Task goal: The whole listing is to be repeated exactly. Add nothing.
===============
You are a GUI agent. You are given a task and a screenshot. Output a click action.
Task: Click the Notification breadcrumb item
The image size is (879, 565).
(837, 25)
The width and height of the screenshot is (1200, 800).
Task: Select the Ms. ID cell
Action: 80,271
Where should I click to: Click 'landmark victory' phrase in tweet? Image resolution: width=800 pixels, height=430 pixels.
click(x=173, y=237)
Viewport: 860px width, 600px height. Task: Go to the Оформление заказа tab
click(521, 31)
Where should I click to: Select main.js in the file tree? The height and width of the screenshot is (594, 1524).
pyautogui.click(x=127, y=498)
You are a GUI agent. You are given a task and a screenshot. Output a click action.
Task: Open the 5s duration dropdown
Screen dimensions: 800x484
===============
Response:
You are a GUI agent. You are given a task and a screenshot. Output a click action.
Task: Click the Notification breadcrumb item
The image size is (879, 565).
(837, 25)
The width and height of the screenshot is (1200, 800).
Task: Select the Ms. ID cell
Action: 80,271
Where should I click to: Click 'landmark victory' phrase in tweet? Image resolution: width=800 pixels, height=430 pixels.
click(x=173, y=237)
Viewport: 860px width, 600px height. Task: Go to the Оформление заказа tab
click(521, 31)
Where should I click to: Select main.js in the file tree? The height and width of the screenshot is (594, 1524).
pyautogui.click(x=127, y=498)
You are a GUI agent. You are given a task and a screenshot. Output a click action.
Task: Open the 5s duration dropdown
Screen dimensions: 800x484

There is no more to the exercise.